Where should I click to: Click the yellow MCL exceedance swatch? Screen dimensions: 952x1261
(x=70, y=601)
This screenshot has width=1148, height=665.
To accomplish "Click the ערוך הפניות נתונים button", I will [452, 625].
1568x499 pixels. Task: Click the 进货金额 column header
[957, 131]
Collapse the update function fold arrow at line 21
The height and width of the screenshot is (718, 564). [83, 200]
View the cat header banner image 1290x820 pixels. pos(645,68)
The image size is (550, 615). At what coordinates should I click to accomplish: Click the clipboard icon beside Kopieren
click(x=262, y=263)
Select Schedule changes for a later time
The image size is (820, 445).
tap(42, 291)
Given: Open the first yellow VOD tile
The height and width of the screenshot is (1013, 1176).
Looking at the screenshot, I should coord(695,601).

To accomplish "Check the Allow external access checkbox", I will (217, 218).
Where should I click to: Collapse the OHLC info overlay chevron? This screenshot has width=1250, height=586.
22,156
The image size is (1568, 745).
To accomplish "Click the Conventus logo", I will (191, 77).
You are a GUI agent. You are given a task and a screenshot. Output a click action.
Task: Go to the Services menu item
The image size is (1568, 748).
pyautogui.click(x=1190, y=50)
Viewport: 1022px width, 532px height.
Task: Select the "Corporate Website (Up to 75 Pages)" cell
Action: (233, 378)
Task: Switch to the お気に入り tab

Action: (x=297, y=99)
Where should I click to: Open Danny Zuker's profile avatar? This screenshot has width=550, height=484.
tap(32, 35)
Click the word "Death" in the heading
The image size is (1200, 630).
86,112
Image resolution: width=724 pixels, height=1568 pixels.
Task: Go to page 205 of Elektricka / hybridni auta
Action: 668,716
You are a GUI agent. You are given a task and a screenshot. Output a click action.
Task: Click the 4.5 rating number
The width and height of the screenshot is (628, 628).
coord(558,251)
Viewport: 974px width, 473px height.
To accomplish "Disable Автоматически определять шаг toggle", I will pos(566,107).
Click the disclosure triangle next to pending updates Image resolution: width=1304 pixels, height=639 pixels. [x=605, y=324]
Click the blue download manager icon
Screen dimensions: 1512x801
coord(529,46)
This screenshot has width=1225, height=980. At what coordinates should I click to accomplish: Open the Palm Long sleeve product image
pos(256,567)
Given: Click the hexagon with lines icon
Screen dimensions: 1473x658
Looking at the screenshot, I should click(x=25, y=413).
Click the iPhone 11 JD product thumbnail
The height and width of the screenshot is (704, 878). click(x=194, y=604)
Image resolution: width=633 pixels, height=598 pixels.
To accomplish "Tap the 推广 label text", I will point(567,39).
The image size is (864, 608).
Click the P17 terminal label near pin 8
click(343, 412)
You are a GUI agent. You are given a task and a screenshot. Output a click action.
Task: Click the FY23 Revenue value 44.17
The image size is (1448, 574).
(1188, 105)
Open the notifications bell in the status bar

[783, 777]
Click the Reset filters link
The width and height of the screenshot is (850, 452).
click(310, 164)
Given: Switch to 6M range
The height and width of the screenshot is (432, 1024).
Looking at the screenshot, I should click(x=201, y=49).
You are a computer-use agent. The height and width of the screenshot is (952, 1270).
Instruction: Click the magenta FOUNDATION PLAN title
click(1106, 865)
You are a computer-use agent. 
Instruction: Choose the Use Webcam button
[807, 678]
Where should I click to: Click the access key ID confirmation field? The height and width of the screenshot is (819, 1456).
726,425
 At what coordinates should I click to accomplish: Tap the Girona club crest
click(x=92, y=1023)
▬▬▬
• _Task prompt_: Rewrite everything from the start of the entries down through the line containing "will (191, 77).", changing "checkbox" to "check box" and leaving all else as is.

• _Solution to this problem_:
Where should I click to: Click the yellow MCL exceedance swatch? Screen dimensions: 952x1261
(x=70, y=601)
This screenshot has width=1148, height=665.
To accomplish "Click the ערוך הפניות נתונים button", I will [452, 625].
1568x499 pixels. Task: Click the 进货金额 column header
[957, 131]
Collapse the update function fold arrow at line 21
The height and width of the screenshot is (718, 564). [83, 200]
View the cat header banner image 1290x820 pixels. pos(645,68)
The image size is (550, 615). At what coordinates should I click to accomplish: Click the clipboard icon beside Kopieren
click(x=262, y=263)
Select Schedule changes for a later time
The image size is (820, 445).
tap(42, 291)
Given: Open the first yellow VOD tile
The height and width of the screenshot is (1013, 1176).
Looking at the screenshot, I should coord(695,601).

To accomplish "Check the Allow external access check box", I will (217, 218).
Where should I click to: Collapse the OHLC info overlay chevron? This screenshot has width=1250, height=586.
22,156
The image size is (1568, 745).
To accomplish "Click the Conventus logo", I will (191, 77).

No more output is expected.